How do I know where my machine learning model came from, and how can I prove it? This question has remained largely unanswered as adoption of machine learning and artificial intelligence has skyrocketed, with over 600,000 ML models freely available on model repositories like Hugging Face. Current cryptographic signing mechanisms are not designed with ML models in mind, nor are they fit for purpose largely due to one simple fact: models are not just a singular file. There are a number of disparate files in one directory (often several hundred gigabytes or more), comprising many bespoke formats only seen in the machine learning context.
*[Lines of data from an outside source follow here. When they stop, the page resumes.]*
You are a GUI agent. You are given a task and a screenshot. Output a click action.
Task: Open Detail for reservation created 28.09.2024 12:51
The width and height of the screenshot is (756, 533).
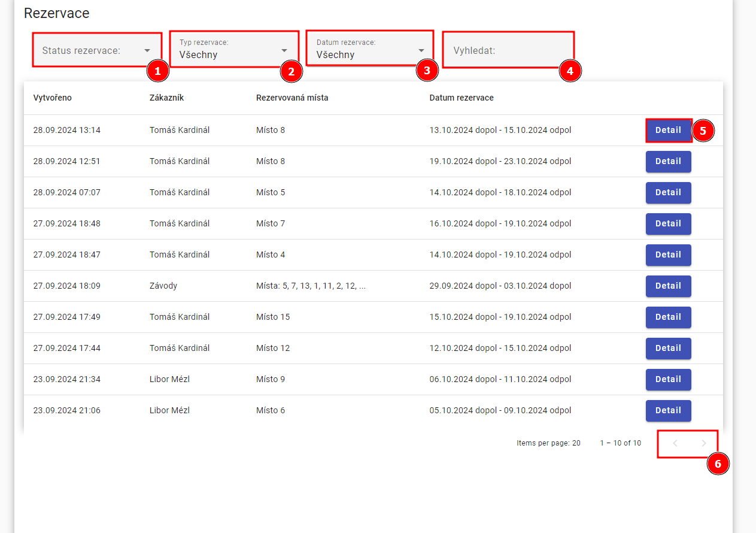click(668, 162)
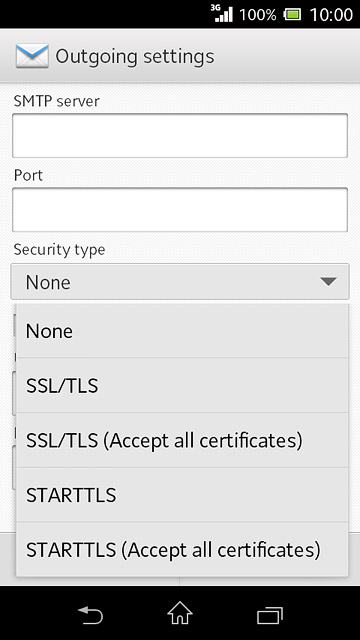Image resolution: width=360 pixels, height=640 pixels.
Task: Tap the SMTP server label
Action: click(56, 101)
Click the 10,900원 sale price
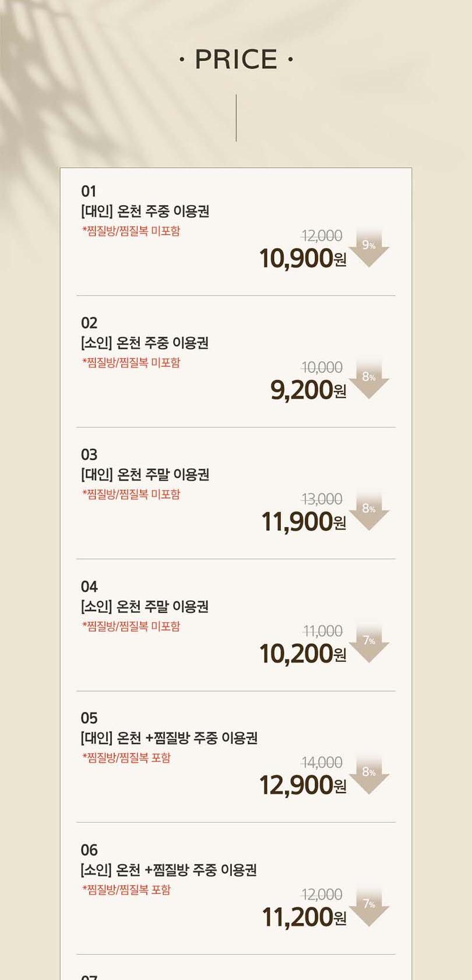Viewport: 472px width, 980px height. click(x=302, y=258)
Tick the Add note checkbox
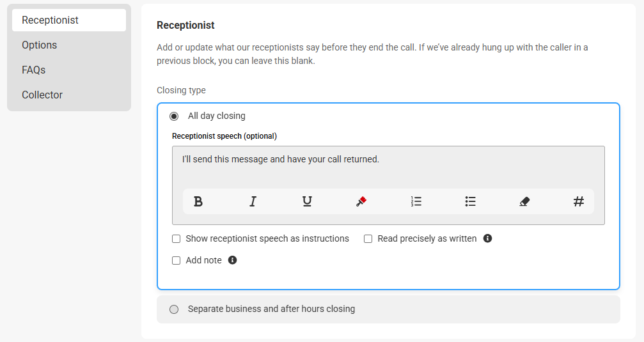644x342 pixels. [177, 261]
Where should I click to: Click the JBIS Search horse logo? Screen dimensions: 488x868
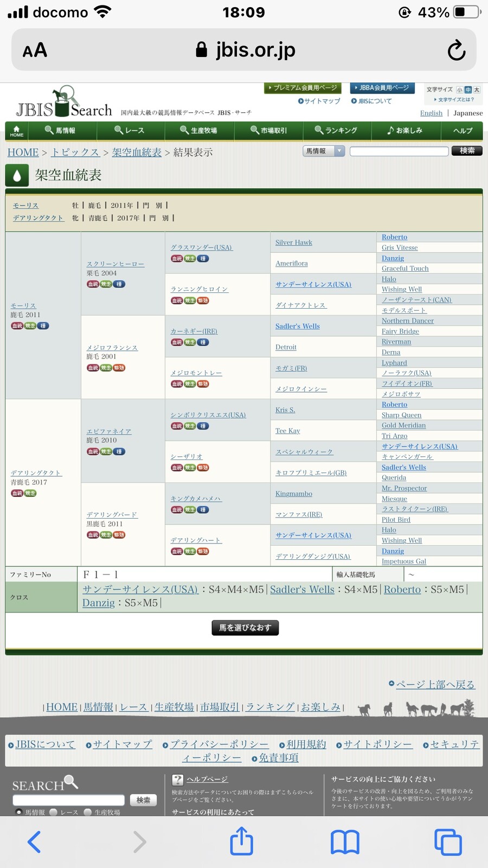(63, 103)
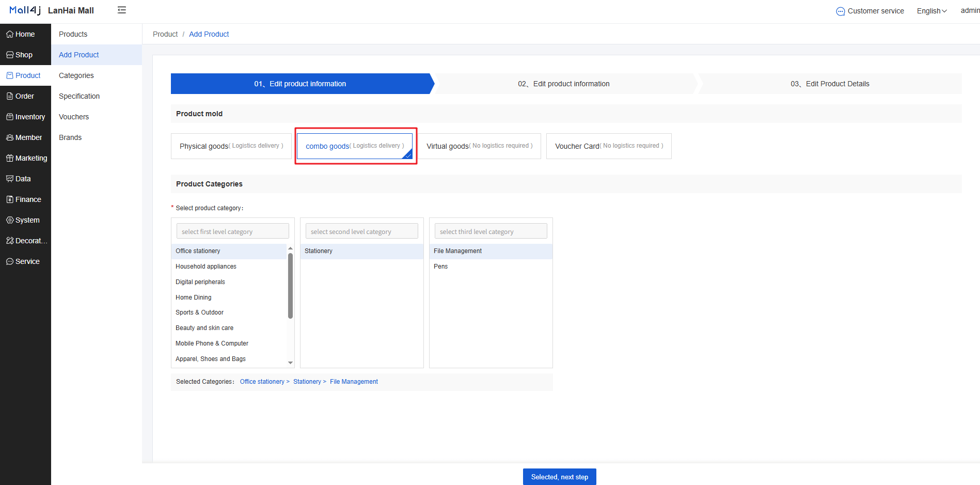Open Marketing gift icon section
Screen dimensions: 980x485
point(10,158)
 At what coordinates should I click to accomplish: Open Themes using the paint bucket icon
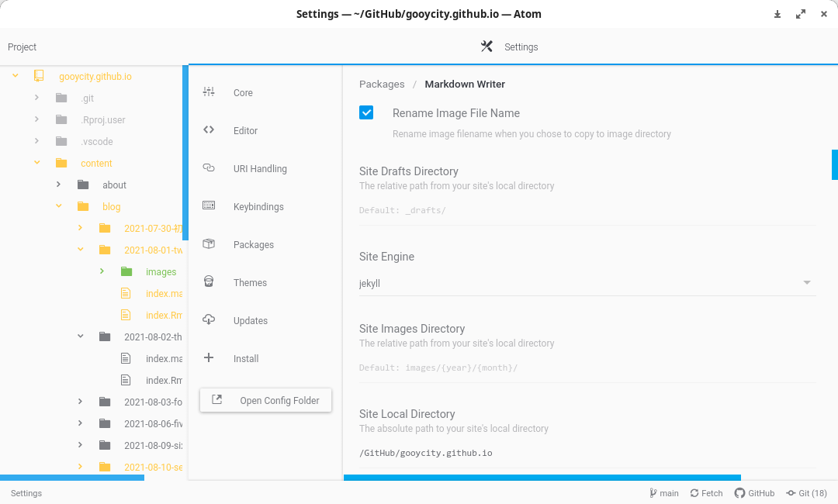[209, 282]
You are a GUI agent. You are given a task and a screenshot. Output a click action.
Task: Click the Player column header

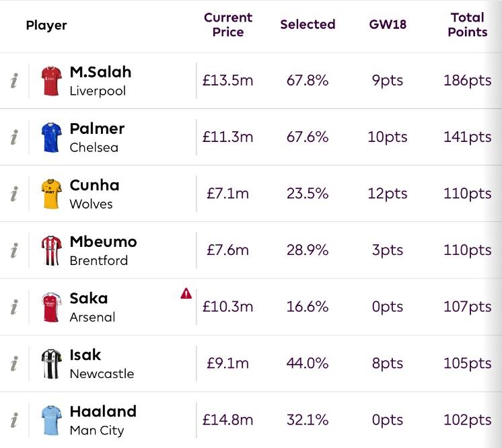pyautogui.click(x=46, y=26)
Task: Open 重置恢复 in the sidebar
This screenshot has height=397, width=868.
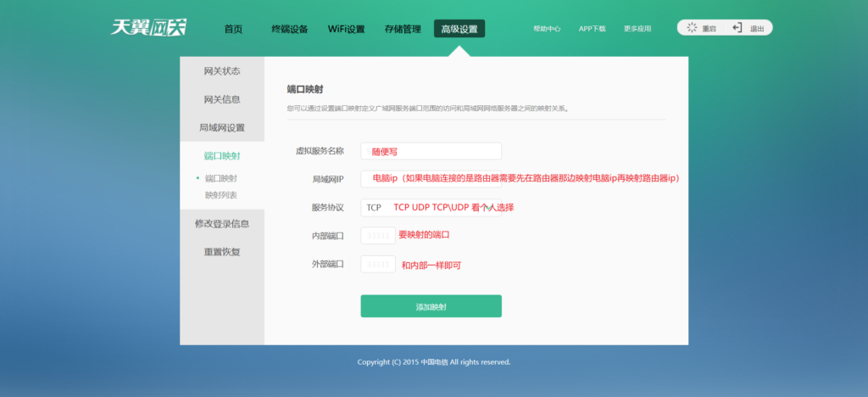Action: [222, 252]
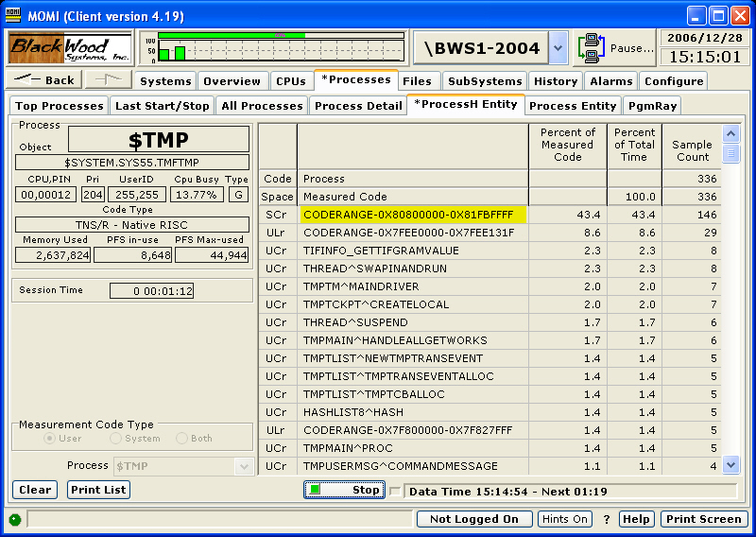This screenshot has width=756, height=537.
Task: Open the \BWS1-2004 system dropdown
Action: (558, 48)
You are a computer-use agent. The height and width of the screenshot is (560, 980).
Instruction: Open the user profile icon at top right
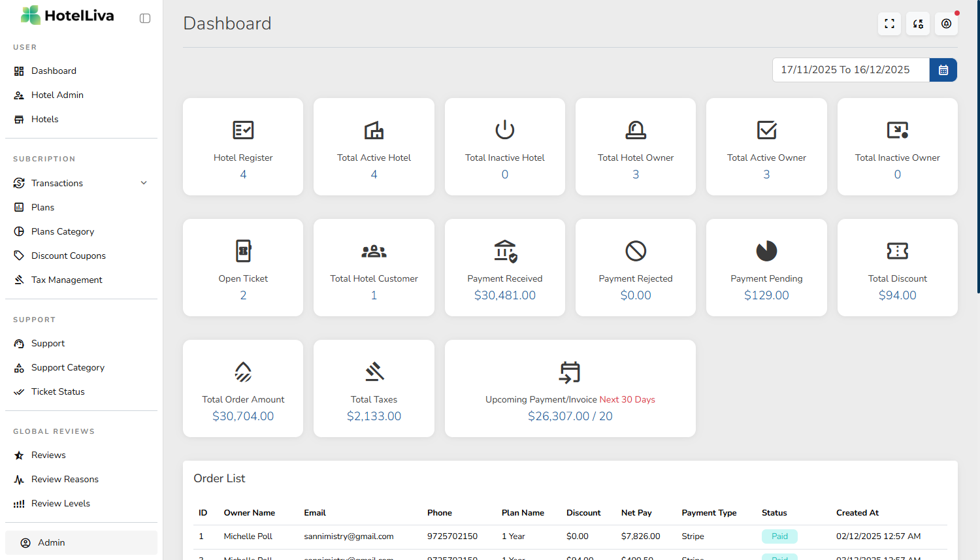[x=946, y=24]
We present an open-source specification and implementation to cryptographically sign an arbitrary collection of files which comprise an ML model, to create a mechanism to verify the integrity of a machine learning model to ensure trust between the model producer and end-user. By implementing model signing, we are paving the way for model transparency which helps strengthen the AI supply chain. With this, one could see who has trained the model, what training framework has been used, what datasets were used, and much other useful information.
Speaker
Mihai Maruseac is a member of Google Open Source Security team (GOSST), working on Supply Chain Security for ML. Before joining GOSST, Mihai created the TensorFlow Security team after joining Google. Previously, he worked on a startup incorporating Differential Privacy (DP) within Machine Learning (ML) algorithms (now part of Snowflake). Mihai has a PhD in Differential Privacy from UMass Boston.